* [Document passage]
..........

So yes, sometimes the physical evidence adds to our understanding of the written word.
I suspect also that it was physical evidence that led to it being written down - when lots of babies died from premature circumcisions, someone spotted the pattern and reduced mortality and wrote it down so that more babies didn't die (and in this hypothetical scenario - if the person dishonestly claimed it was the word of god in order to convince everybody to wait until they cut - I don't blame them at all). The risk of severe bleeding is high during the first week - but it doesn't vanish on the eight day.

This message is a reply to:
 Message 109 by Peg, posted 04-30-2010 5:55 AM Peg has not replied

  
Modulous
Member
Posts: 7801
From: Manchester, UK
Joined: 05-01-2005


Message 134 of 227 (558378)
04-30-2010 10:48 PM
Reply to: Message 126 by New Cat's Eye
04-30-2010 5:01 PM


perceptual problems
I suppose that I'm not committed to science as the sole evidential basis.
Great - then consider the error margins when dealing with your measuring equipment (ie a human brain).
Not definitively, and I'm not buying it. Showing how I could easily have been mistaken is not saying I was.
I'm not saying you were mistaken. I'm just saying that the entire point of science is to avoid making mistakes that humans are prone to making and taking an impression at its face value is one of those mistakes.
If I created a motion machine that I was convinced was perpetual, but then broke the machine by mistake. Then I was unable to create another machine that I perceived as being perpetual. Or indeed any scientific idea, such as cold fusion. What is more likely - that I made an assessment error the first time around and didn't have resources/time to spot it or that I really did hit the golden goose?
If I went to the media and got on the front pages - what would you rate my chances of successfully replicating my results?
I don't think I've been entirely uncritical. Its as if your assuming I just jump to the conclusion willy-nilly from miniscule reasons.
I'm assuming you had a religious experience. Whether you think I'm implying they are miniscule reasons is something else. I certainly think concluding that the supernatural exists from that is somewhat willy-nilly.
I know that it could easily have been mistaken, and I've thought about it and reconsidered. I've concluded that this physical realm in not all there is.

..........

* [Source data]
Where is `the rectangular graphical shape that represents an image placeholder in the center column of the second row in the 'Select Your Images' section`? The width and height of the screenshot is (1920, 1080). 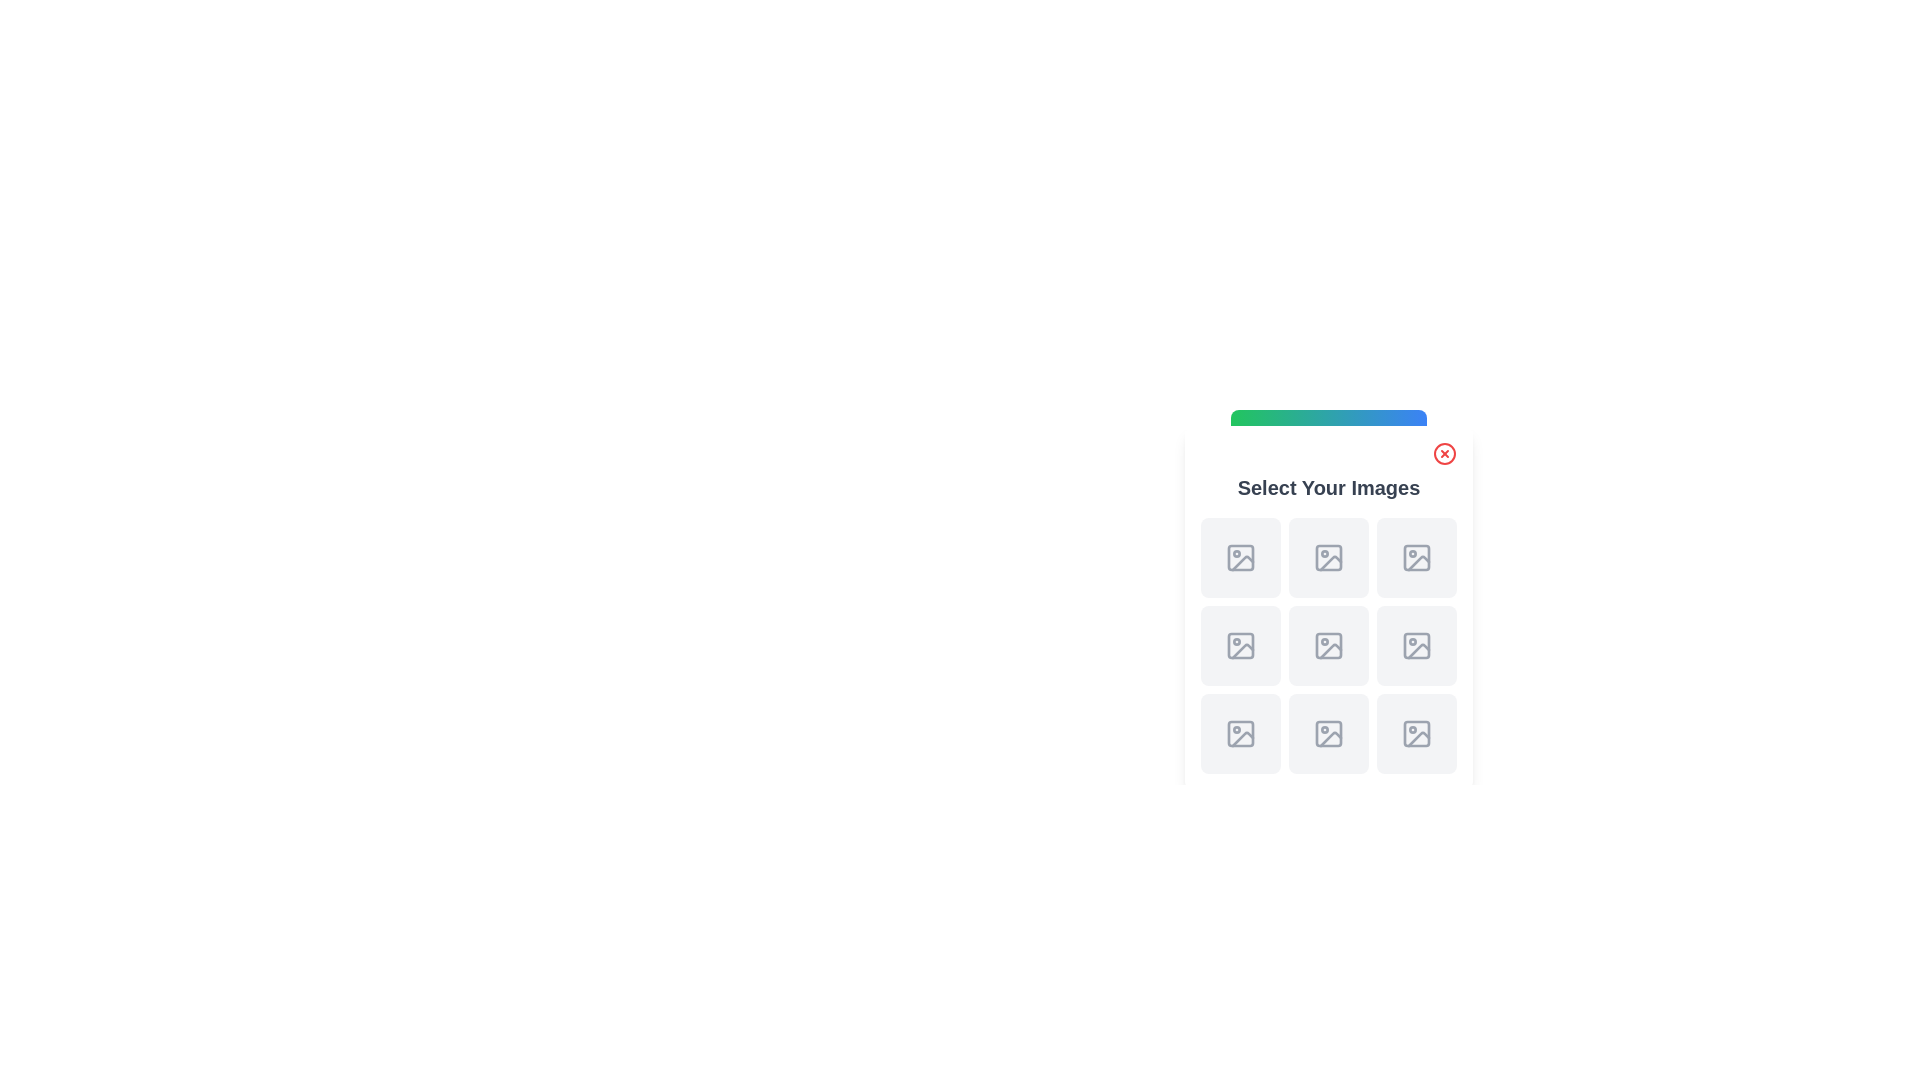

..........

* [Problem to work on] Please pick up the forum discussion about religious experience and evidence after its final sentence and keep it going.

* [Response]
Sure, you've reasoned about it no doubt, but I would wager you did so in a way that would be destroyed in any academic paper.
It seems to me that your reasoning is essentially:
I experienced a set of things which I associated with the supernatural.
Therefore I now think there is 'another, non-physical, world'.
Though I'm sure you dressed it up prettier than that when your rationalizing what you had experienced.
I don't totally disagree with you, and your characterization seems fairly accurate for a lot of it, but I don't think it necessarily means that I should be doubting myself here. And it kinda opens a slippery slope
No - the reason you should doubt yourself is because science has shown how terrible an individual's perception of things can be.
Here's an example.
You have the full reasoning capacities as you have now. You are sat there reading this sentence. And as you begin this sentence you hear a voice. It says "I bet, with a bit of research we could track Modulous down. Kill him and you'll be rewarded with Beer/heaven/whatever appeals."
The question is: Do you reason that you are experiencing a disturbing aural hallucination. Or do you reason that there is a being from beyond that is trying to bribe you into murdering me? I'm not asking about the possibilities, but how you'd actually handle the situation. Would you be more concerned about mental illness ("Am I going crazy here?") or about malign otherworldly entites ("Am I being haunted?").
I'm just saying that you should worry about your mental health and if the voice continues, consider speaking to a doctor.
And if you have a pleasant experience that could be explained by benign otherworldly entities, you should enjoy the ride but you should be more concerned again about your mental condition (and happy with the pleasant life experience) than pleased that something nice paid attention to you (if you were going to have any long term psychological response to it).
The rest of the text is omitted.